When I was teaching my first year in the inner city, I was like the only white teacher, and in fact, one of only a handful of white employees of this school for at-risk kids, where all the students were black. One week, we were told we’d all be receiving racial sensitivity training — presumably directed at us white teachers, who needed to learn how to navigate a very different culture than the one we knew. I was very receptive, and welcomed any help I could get. It was a very rigorous two days, and very emotional, and it was the first time I had ever heard the words ‘Institutional Racism’ or ‘White privilege’ before. It was all so overwhelming, and a bit disorienting. Everything I thought I knew about how the world worked had been upended quite shockingly. After all, I was a proud liberal Yankee, and felt very strongly about racism and equality for all Americans. I deplored racism, and couldn’t possibly see that I had any role in its existence. Near the end of day two, we were all so exhausted and frazzled, and were asked to pair up. I got matched with this grumpy and miserable black secretary, whom I had always tried to be nice to, but just never got anywhere. In an epic and climactic finish, we all sort of extemporaneously aired our dirty laundry, and by this time, I was crying and fragile, and I just came out and admitted that I too, was a racist, and as much a part of the problem as I was the solution. I had broken down, and confessed this horrifying secret, and rather than compassion or understanding, this woman shook her head in disgust, and muttered epithets under her breath. I felt betrayed, and she made me feel like the worst person on the planet for doing something I thought was rather brave and honest.

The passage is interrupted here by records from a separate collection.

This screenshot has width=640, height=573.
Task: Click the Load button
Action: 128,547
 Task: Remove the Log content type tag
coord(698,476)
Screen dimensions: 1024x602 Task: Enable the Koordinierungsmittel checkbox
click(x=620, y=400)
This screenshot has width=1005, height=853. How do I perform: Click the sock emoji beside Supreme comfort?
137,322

What did I want a medal for most valuable white guy hurt feelings?
In the days that followed, and the years that have since passed, I recognize how valuable that lesson was for me. Although it was painful and humiliating to put myself out there like that, and get so harshly rebuked, I think we all need to break a few eggs before we can make an omelet we all can enjoy. I don’t hate all black people because that ONE misanthropic black woman showed me no mercy when I needed it the most, just as I would hope I don’t represent the whole of my race.

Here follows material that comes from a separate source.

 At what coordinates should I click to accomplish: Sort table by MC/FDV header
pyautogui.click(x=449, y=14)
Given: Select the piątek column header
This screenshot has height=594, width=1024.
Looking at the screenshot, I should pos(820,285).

I don’t have to have personally owned slaves or trafficked in the contemptible institution, but I do benefit from it. Over 150 years later, and I still operate freely in a world built for ME! The laws we abide by, the narrative we choose to spin, the iconography of black (evil) and white (good) that permeates our story, the very way our city blocks are laid out, public transportation is organized, the schools teach to a white learner, and perhaps the most insidious of all….the very language that we use in everyday parlance. ALL of it is skewed towards white privilege. Institutional racism is not the evil confederate flag waving, cross-burning hillbillies from Dixie. We know about them. They’ve never been shy to express their vitriol. It”s ironically the very kindness of friends which often hurts the most. These are the nice and respectable husband and wife academics from Westchester, who annually donate to the NAACP and the United Negro College Fund, while holding onto their college days at Berkley, and their many Civil Rights marches. It’s the most well-intentioned of us, who often don’t even realize our own culpability in perpetuating the system.

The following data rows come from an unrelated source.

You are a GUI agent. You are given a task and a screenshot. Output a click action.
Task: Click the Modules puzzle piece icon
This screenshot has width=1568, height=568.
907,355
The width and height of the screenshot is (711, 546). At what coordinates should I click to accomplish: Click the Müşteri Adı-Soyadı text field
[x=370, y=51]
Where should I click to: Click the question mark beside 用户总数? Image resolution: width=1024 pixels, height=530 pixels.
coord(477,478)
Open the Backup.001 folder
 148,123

That’s not meant to demonize white males or give a free pass to all unguided black youth. It’s just to recognize that there is an unseen system at work, reliably stacking the deck for the hegemony, while covertly or overtly suppressing the hopes and aspirations of the people of color in this country. It doesn’t mean that the good old ‘American Dream’ can’t work for people of their stature, it just means that we’re not all taking off from the same starting line. White males have already made three full laps, and minorities are just warming up. Have no illusions: this race was rigged for just ONE race.